The annual balloon festival at Chatfield State Park, which had attracted as many as 75 colorful hot-air balloons from around the country, has closed its gates permanently.
Terry Smith, who ran the festival from 2000 through 2008, said the operations staff at Chatfield refused to renegotiate the contract, which drove her festival into the ground.
“We were paying the state more than $55,000 for one weekend a year, while we were going broke,” she said. “We asked the park operations people to negotiate the contract down by $10,000 so that we could continue. But they refused.
“They took in about $50,000 in gate fees, plus commissions and other fees. We paid for all the security personnel including police and state troopers. We paid the vendors’ commissions, we paid for everything. It cost the state next to nothing for us to hold the festival, always the weekend before Labor Day.”
On Saturday, Deb Frazier, communications manager for Colorado State Parks, said that fees from the festival organizers cover the costs to the park. She said that if you include the staff time and the work by park volunteers who prepare for the festival and cleanup afterward, the parks make a little money but over all it is “close to break even.”
Frazier said the balloon festival’s permits and fees are consistent with other state parks for comparable events, including nonprofit fundraisers.

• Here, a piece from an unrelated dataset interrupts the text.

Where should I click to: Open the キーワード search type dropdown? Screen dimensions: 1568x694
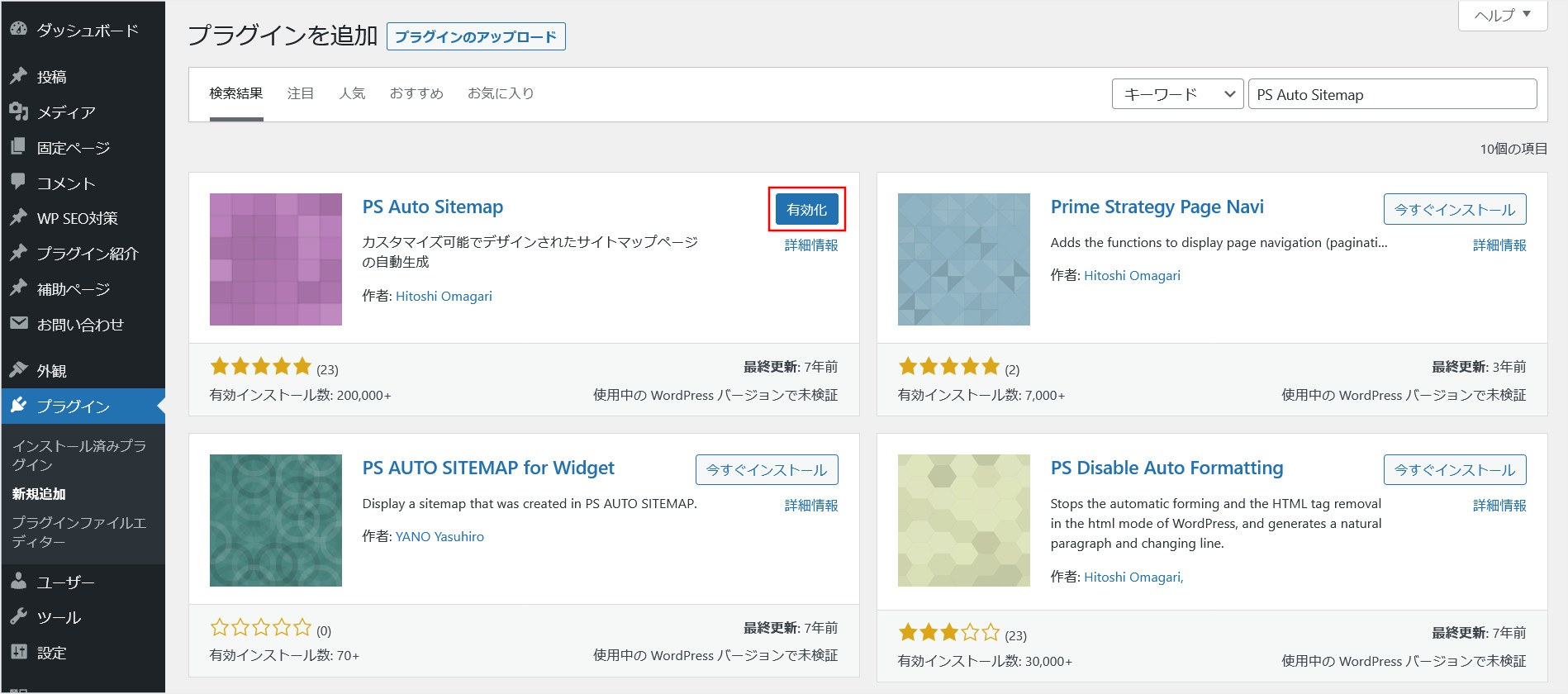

“It’s unfair and it’s against Colorado State Parks’ policy to financially support one event, but not all events,” she said in a statement.
Frazier said festival organizers asked whether park entrants could pay $1 extra, but noted that not everyone going to the park is going to the festival. An extra fee would cause traffic tieups and “some people who go to the festival park outside the park and walk in to avoid paying the daily use fee.”